Supplied text:
:::

Thereafter, offerings shall commence on each subsequent April 1 and October 1
and terminate on the following September 30 and March 31, respectively, until
the Plan is terminated or no additional Shares are available for purchase under
the Plan.

         6. PARTICIPATION. An eligible Employee may become a participant in the
Plan by completing, signing and filing a subscription agreement ("Subscription
Agreement") which shall designate a whole percentage of his Eligible
Compensation, not to exceed ten percent (10%), to be withheld during the
Purchase Period of any offering in which he participates, and any other
necessary papers, including, but not limited to, any forms required to establish
a brokerage account at a

                                        9

<PAGE>   10



brokerage firm designated by the Committee in the Employee's name for the
purpose of holding any Shares purchased pursuant to the Plan, with such person
as the Committee may designate at least fourteen (14) business days prior to the
Offering Commencement Date of the first offering in which he wishes to
participate. After completing, signing and filing a Subscription Agreement and
any other necessary papers in accordance with the preceding sentence, an
Employee shall be deemed to have become a participant in the Plan for each
subsequent offering until the Employee withdraws from the Plan in accordance
with Section 13 hereof, is deemed to have withdrawn from the Plan in accordance
with Section 18 hereof, or otherwise gives written notice of his intent to
withdraw to such person as the Committee may designate. Except as otherwise
provided in Section 13, if an Employee desires to change the percentage of his
Eligible Compensation to be withheld and applied to the purchase of Shares, or
if an Employee who withdraws from the Plan desires to re-enter the Plan, he must
file a new Subscription Agreement in accordance with this Section 6 at least
fourteen (14) business days prior to the Offering Commencement Date of the
particular offering to which such change or re-entry is intended to apply. An
Employee's re-entry into the Plan cannot become effective before the beginning
of the next offering following his withdrawal; provided, however, if an Employee
is subject to Section 16(b) of the Exchange Act, his re-entry into the Plan must
comply with the requirements of Rule 16b-3 for all transactions under the Plan
to be exempt from Section 16(b) of the Exchange Act. Participation in one
offering under the Plan shall neither limit nor require participation in any
other offering. Notwithstanding any foregoing reference to completing, signing
and filing any Subscription Agreement or papers, if the Committee authorizes an
automated, paperless enrollment or change procedure for purposes of the Plan,
the Employee will be considered to have completed, signed and filed the
necessary Subscription Agreement if he follows the automated procedures so
established.

:::

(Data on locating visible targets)
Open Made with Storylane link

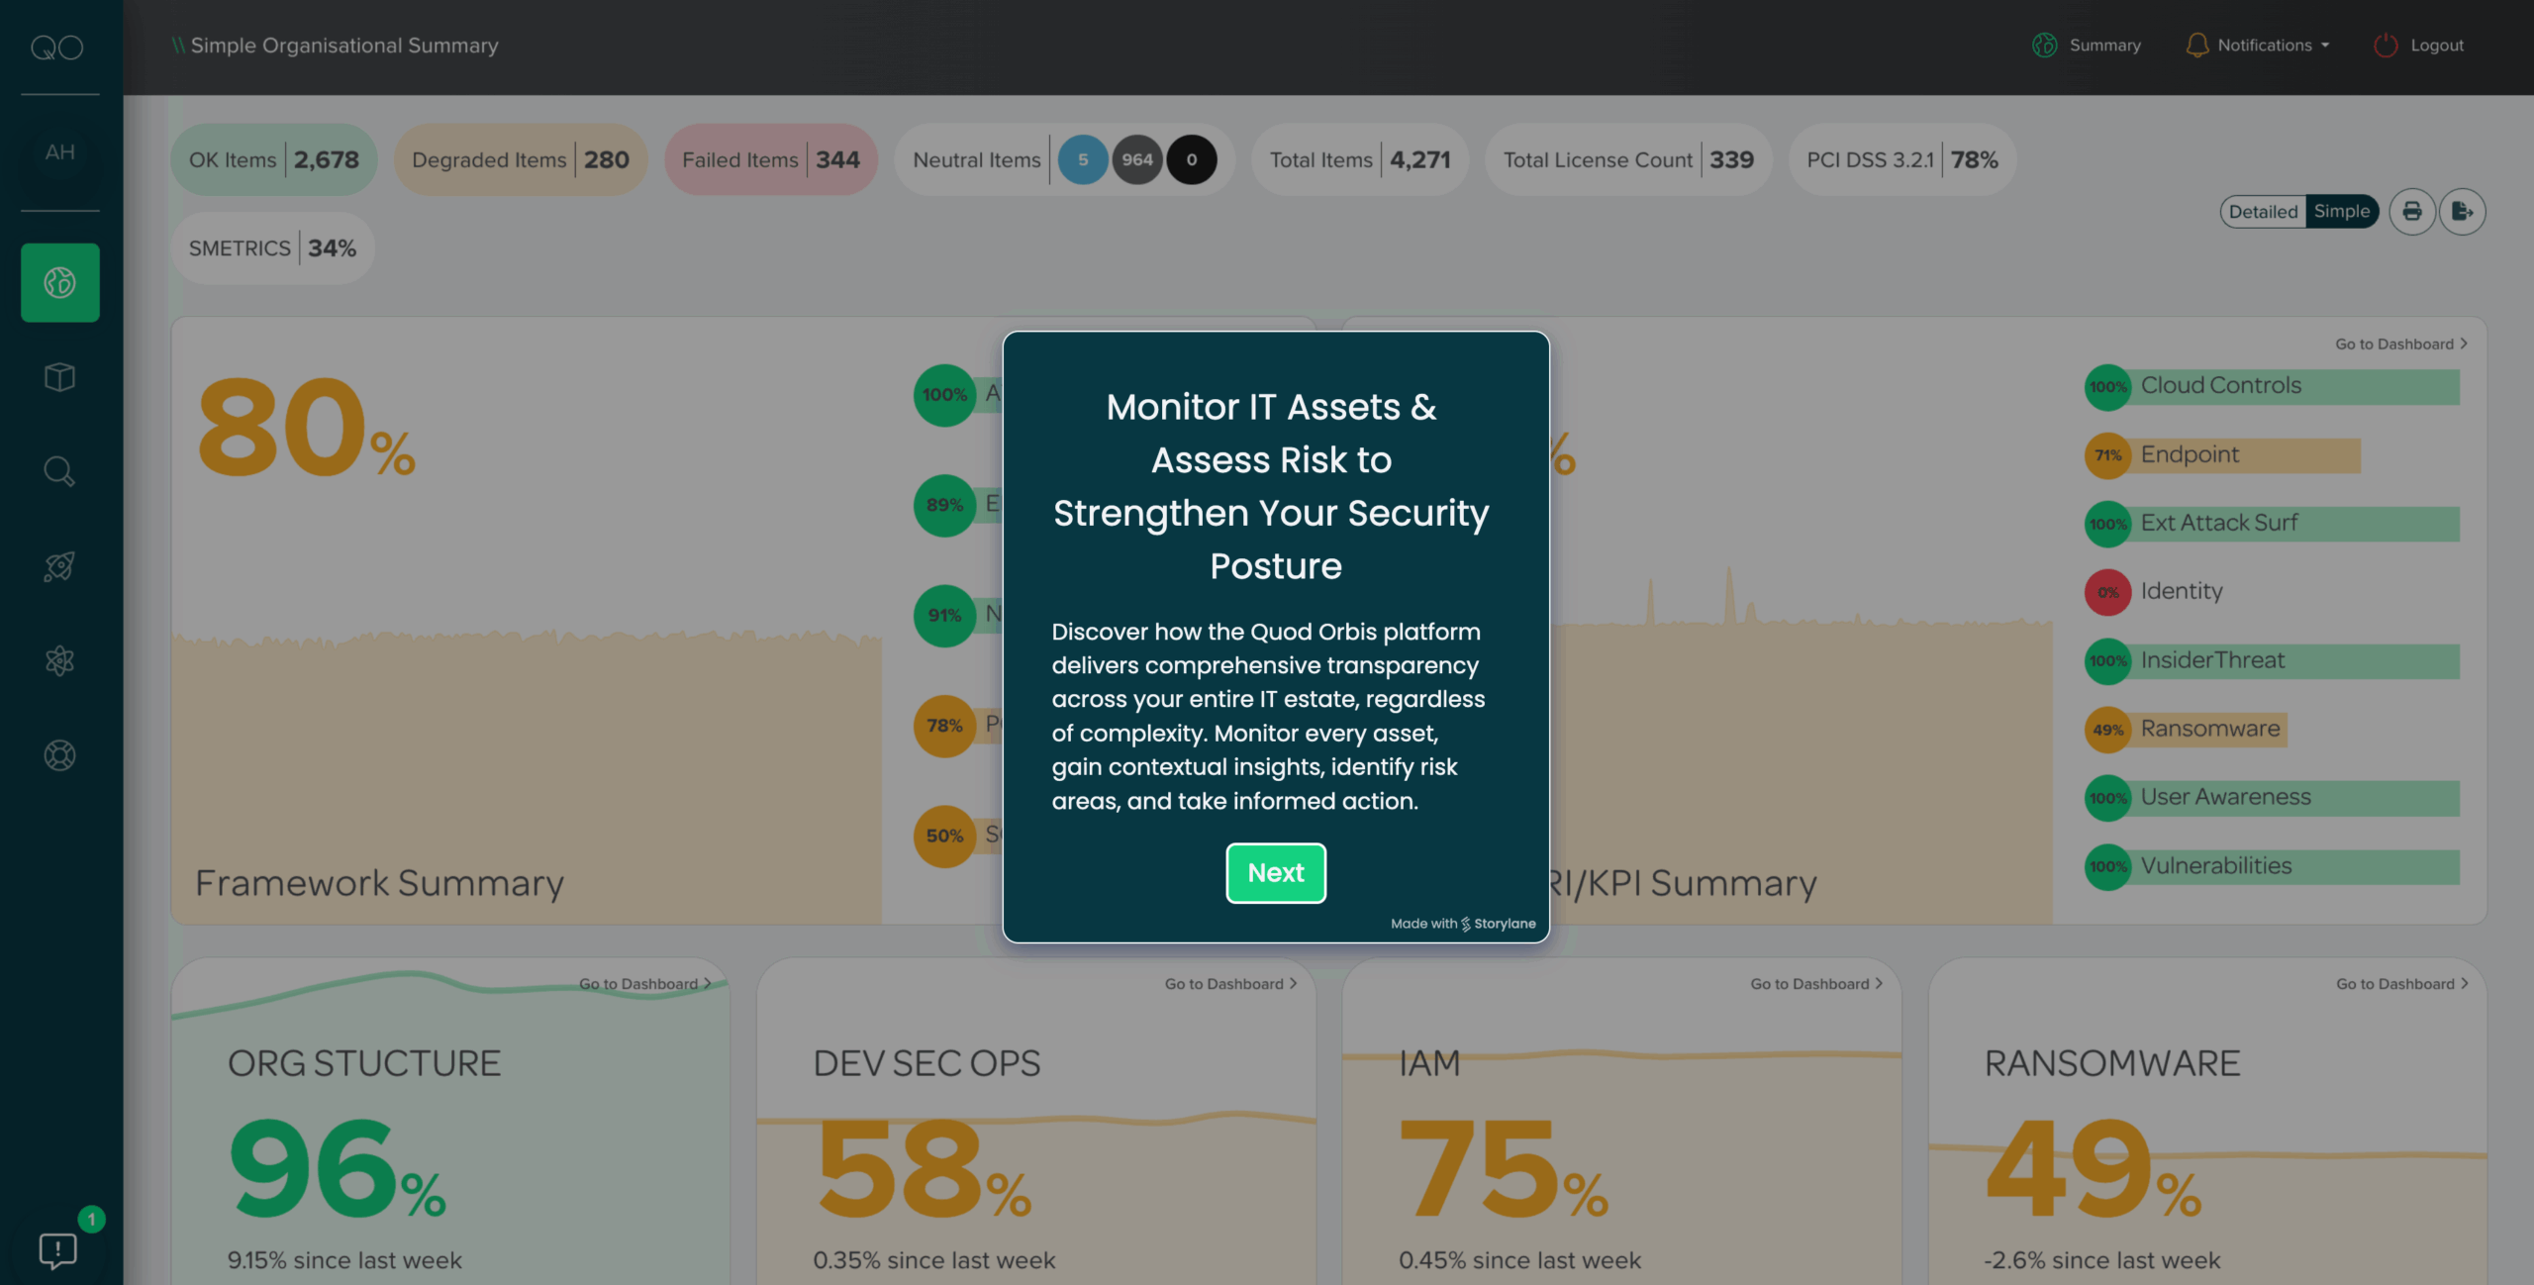pyautogui.click(x=1463, y=924)
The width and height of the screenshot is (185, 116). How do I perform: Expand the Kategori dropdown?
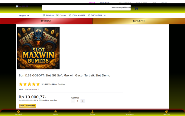tap(24, 15)
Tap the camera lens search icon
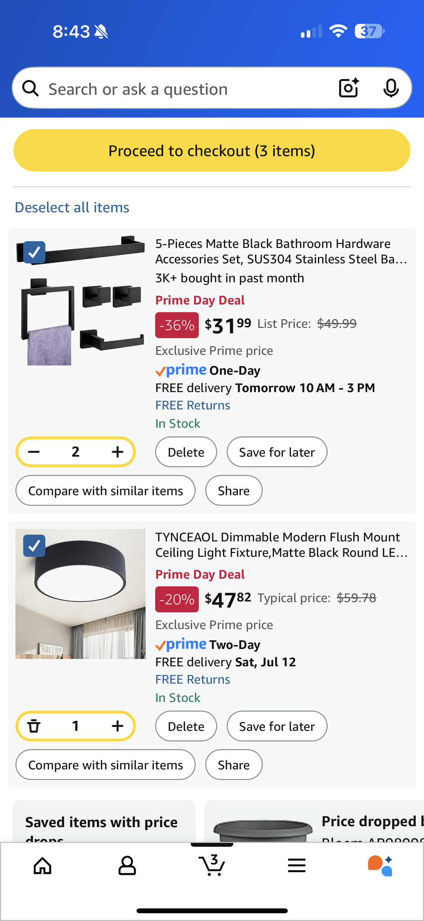This screenshot has width=424, height=921. [348, 88]
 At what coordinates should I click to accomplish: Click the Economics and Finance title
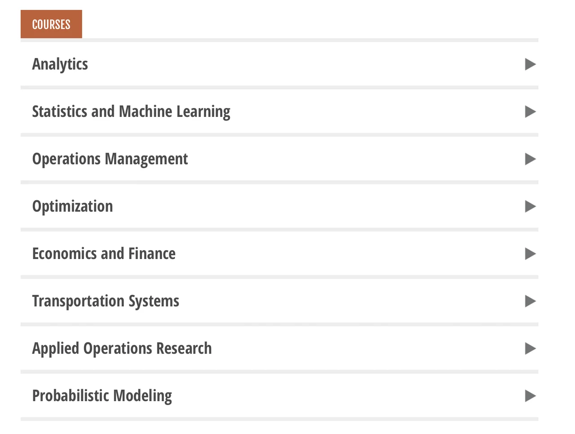pos(104,254)
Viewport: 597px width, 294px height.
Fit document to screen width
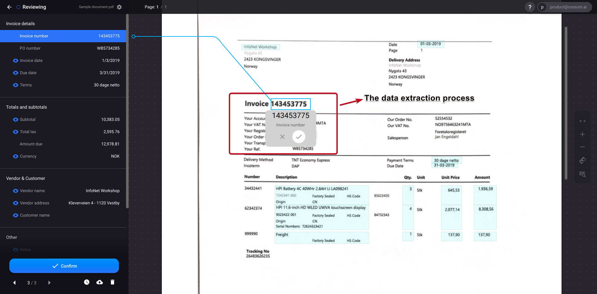(582, 121)
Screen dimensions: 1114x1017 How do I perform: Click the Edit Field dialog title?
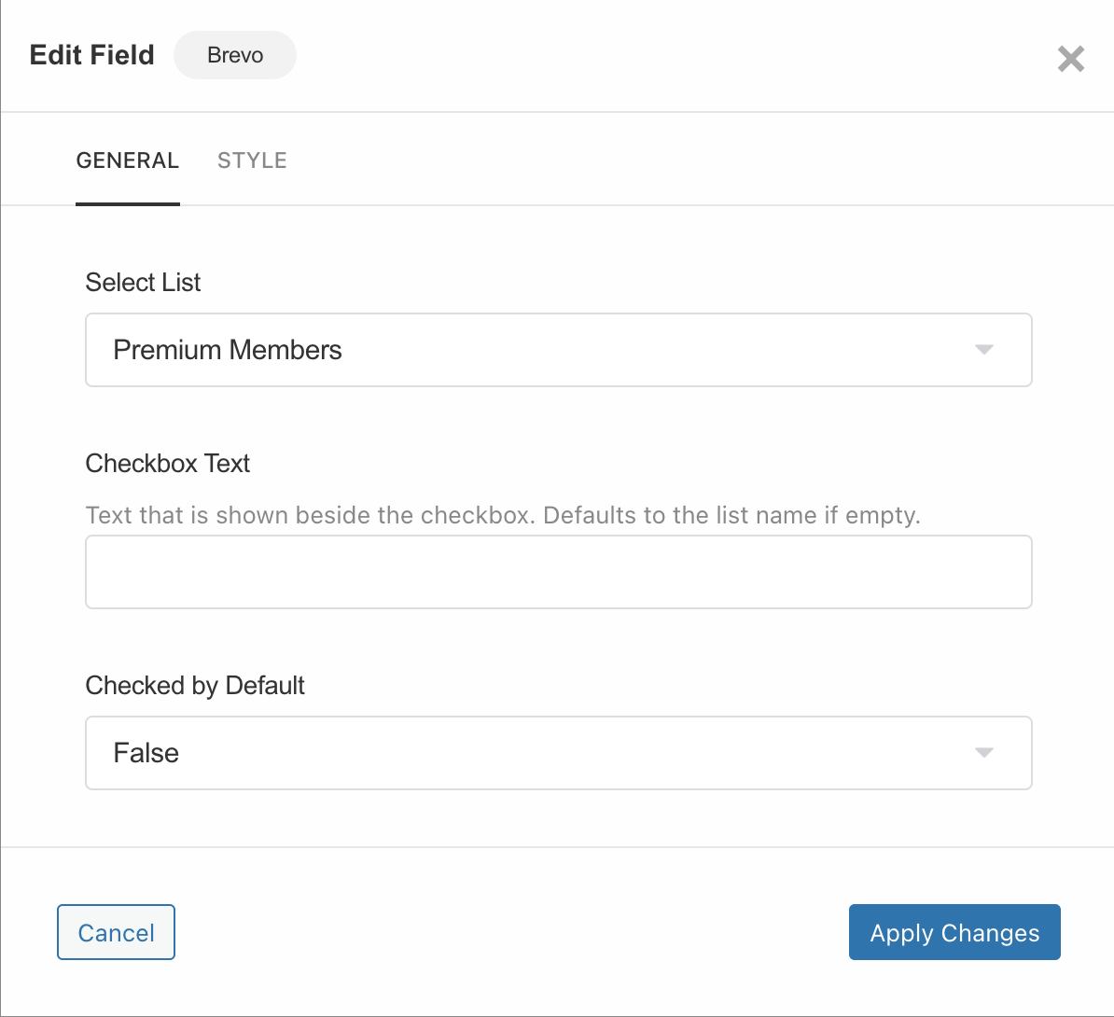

:::

Problems to solve:
**1)** List every calendar date named in the stock purchase plan text.
**2)** Extend the stock purchase plan text by writing what comes after its final sentence.

In response:
**1)** April 1, October 1, September 30, March 31

**2)**
                                       10

<PAGE>   11



         7. GRANT OF OPTIONS. Subject to the limitations set forth in Section 8
of the Plan, on the Offering Commencement Date of each offering made under the
Plan, each Employee who has previously elected to participate in the Plan shall
automatically be granted an Option for as many full Shares as he will be able to
purchase with the payroll deductions credited to his Account during the Purchase
Period of that offering that are not utilized to pay the applicable withholding
taxes on the purchase of the Shares. In the event the total maximum number of
Shares resulting from all elections to purchase under any offering of Shares
made under the Plan exceeds the number of Shares offered, the Company reserves
the right to reduce the maximum number of Shares which Employees may purchase
pursuant to their elections to purchase, to allot the Shares available in such
manner as it shall determine, but generally pro rata to subscriptions received,
and to grant Options to purchase only for such reduced number of Shares. Notice
of any such reduction shall be given to each participating Employee. In the
event an Employee's election to purchase Shares pursuant to an offering made
under the Plan is cancelled, in whole or in part, pursuant to the provisions of
the Plan, a proportionate portion of the Option granted to such Employee shall
automatically terminate.

         8. LIMITATIONS OF NUMBER OF SHARES WHICH MAY BE PURCHASED. The
following limitations shall apply with respect to the number of Shares which may
be purchased by each Employee who elects to participate in an offering made
under the Plan:

                  (a) No Employee may purchase, or elect to purchase, Shares
         during any one offering pursuant to the Plan for an aggregate purchase
         price in excess of ten percent (10%) of his Eligible Compensation
         during the Purchase Period applicable to such offering.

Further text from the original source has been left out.